§ **What this task involves**
In the material below, find the line with "1024x731 pixels. How" and the line with "Click the network signal status icon". Output exactly those two lines and all lines between them, leaving out pictures.

(Entries provided begins)

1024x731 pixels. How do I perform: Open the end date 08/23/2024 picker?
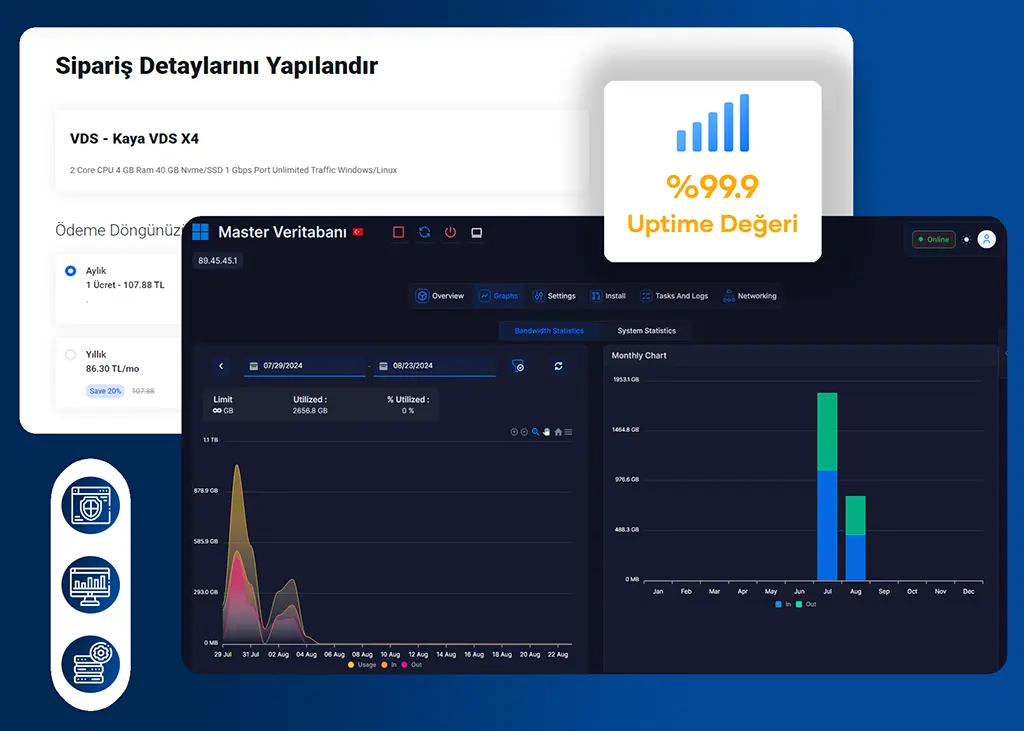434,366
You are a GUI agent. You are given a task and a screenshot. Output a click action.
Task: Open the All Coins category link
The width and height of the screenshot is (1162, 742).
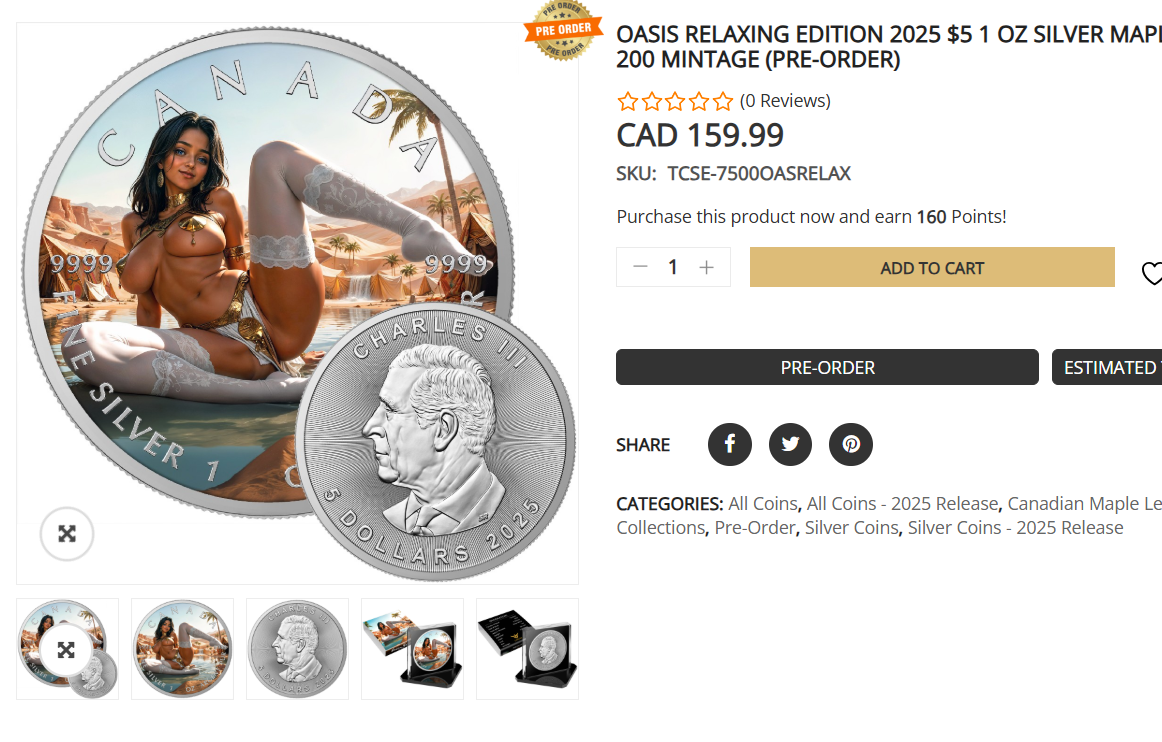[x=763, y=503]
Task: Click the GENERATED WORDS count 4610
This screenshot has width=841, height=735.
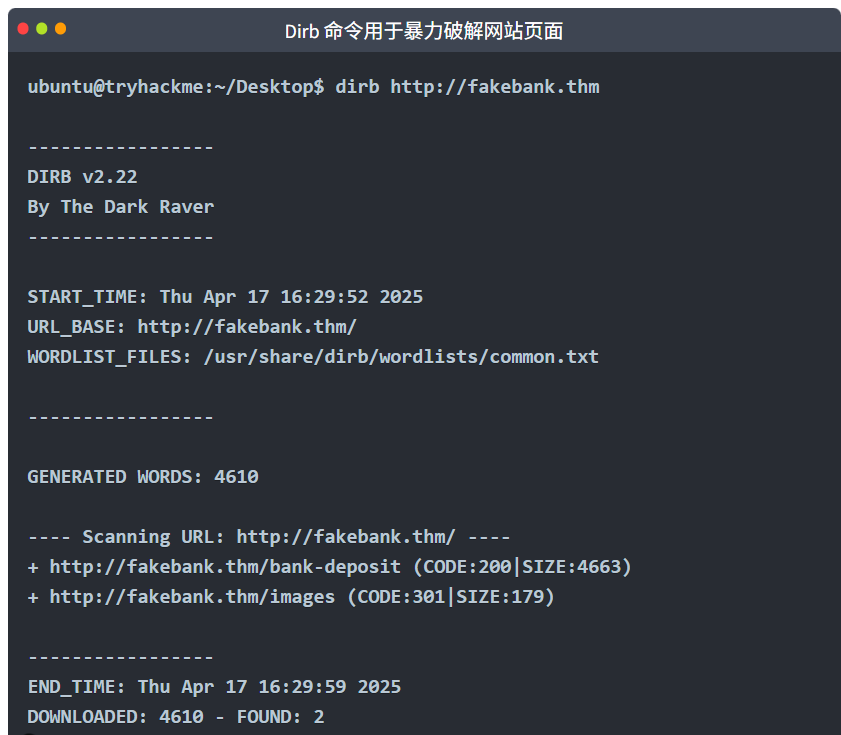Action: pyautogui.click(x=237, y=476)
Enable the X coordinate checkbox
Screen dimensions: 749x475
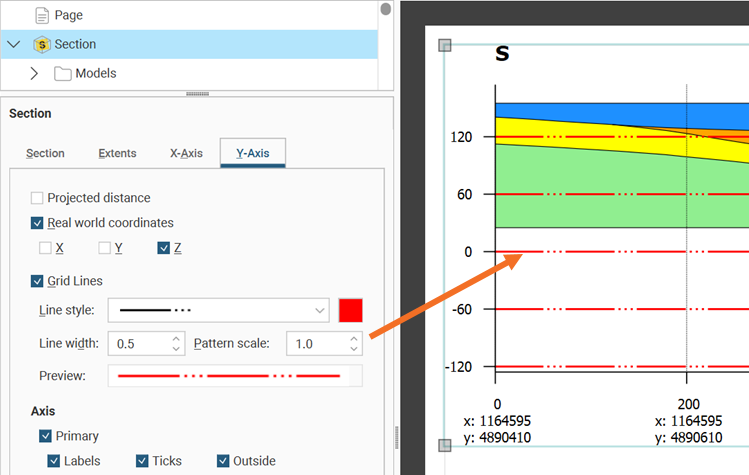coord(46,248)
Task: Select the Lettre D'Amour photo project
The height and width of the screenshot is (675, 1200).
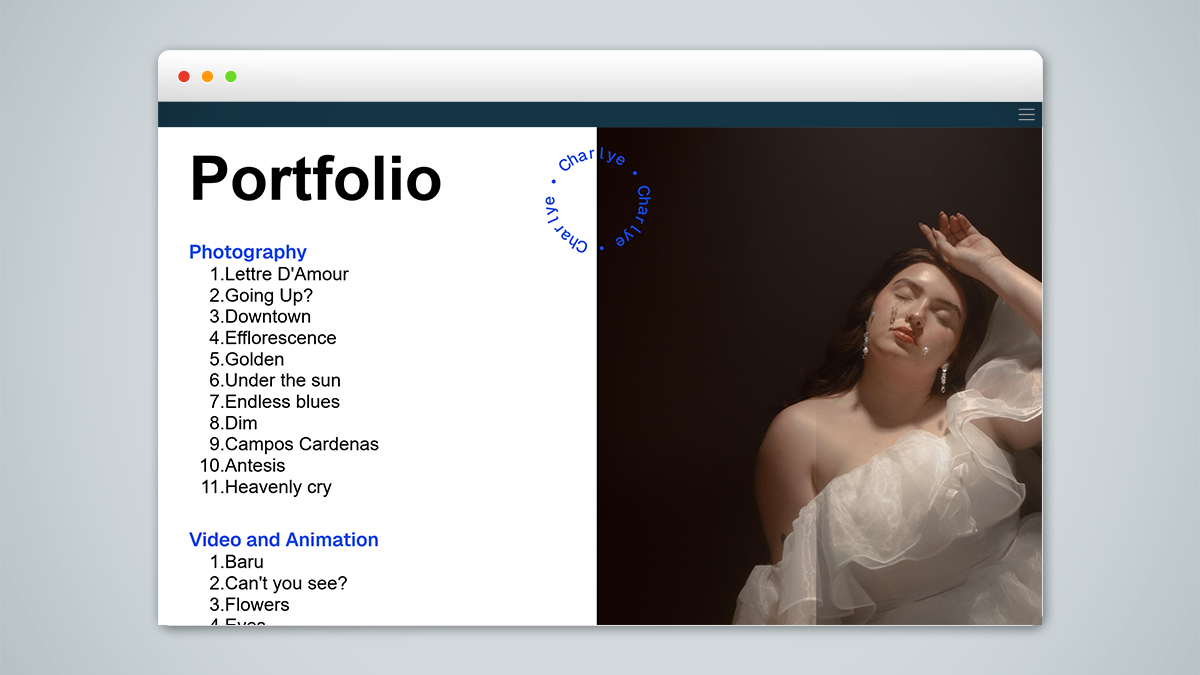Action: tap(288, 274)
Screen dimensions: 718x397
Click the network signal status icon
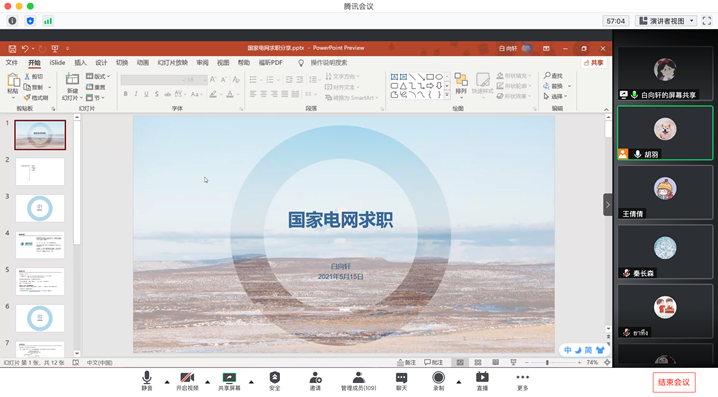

(Entries provided ends)
(Entries provided begins)

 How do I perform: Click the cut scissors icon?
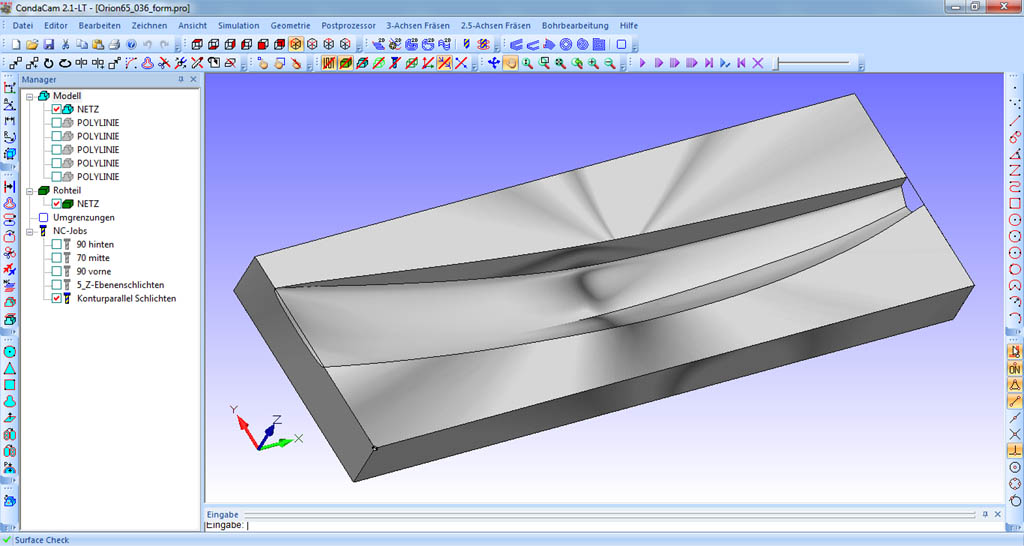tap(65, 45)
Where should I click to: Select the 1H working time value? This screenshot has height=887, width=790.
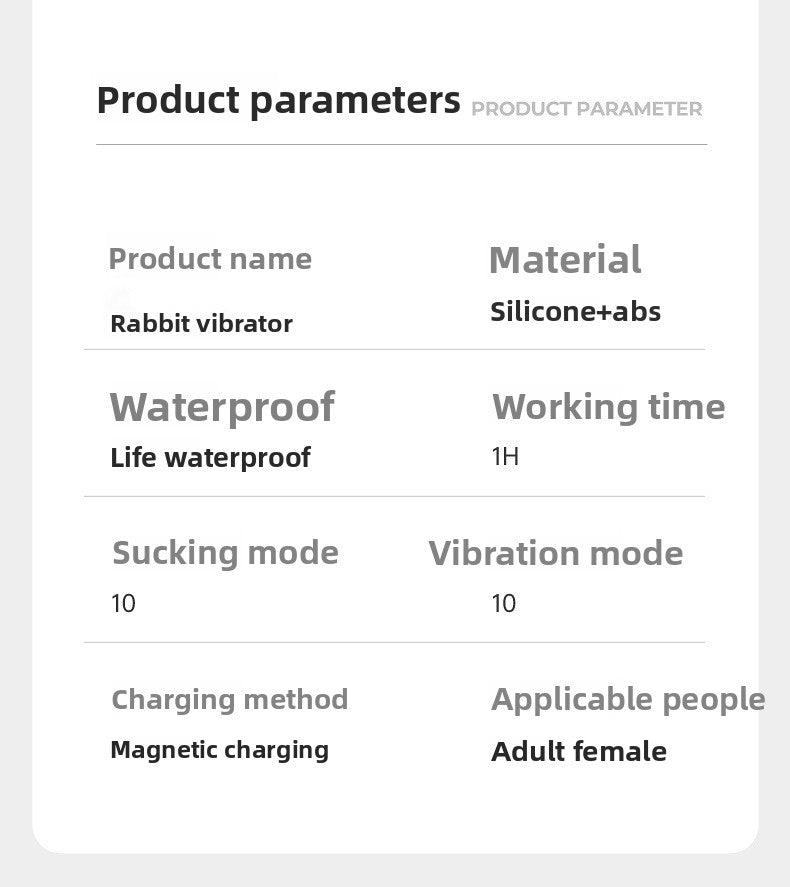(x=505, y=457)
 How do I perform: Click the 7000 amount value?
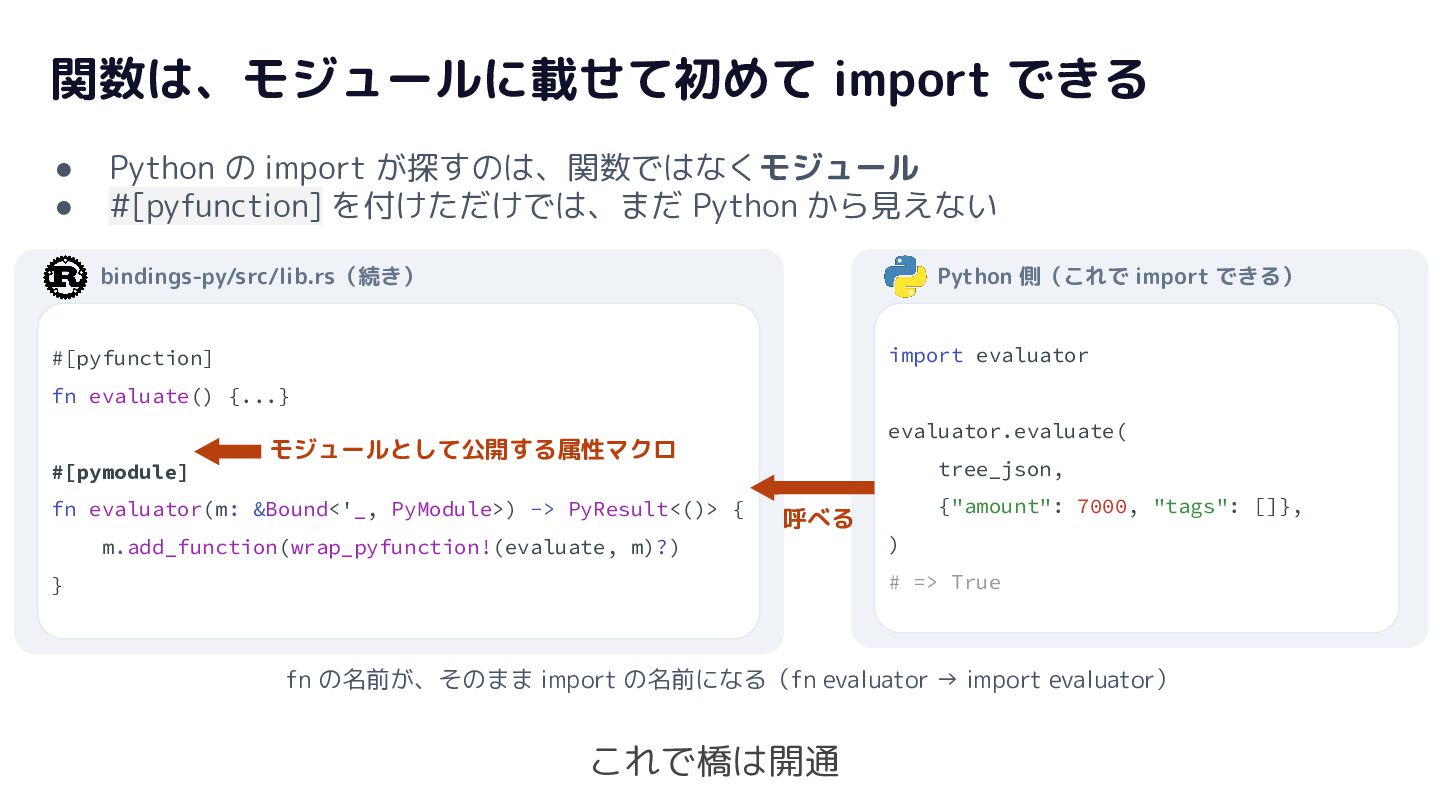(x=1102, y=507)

(Entries provided ends)

§ **Response to the task**
1024x731 pixels. How do I perform: Open the end date 08/23/2024 picker?
434,366
You are a GUI agent. You are given a task and a screenshot. Output a click action.
Task: Open the All Coins category link
The width and height of the screenshot is (1162, 742).
[x=763, y=503]
Task: Click the GENERATED WORDS count 4610
This screenshot has width=841, height=735.
Action: pyautogui.click(x=237, y=476)
Enable the X coordinate checkbox
Screen dimensions: 749x475
coord(46,248)
Task: Select the Lettre D'Amour photo project
The height and width of the screenshot is (675, 1200).
Action: tap(288, 274)
Screen dimensions: 718x397
Click the network signal status icon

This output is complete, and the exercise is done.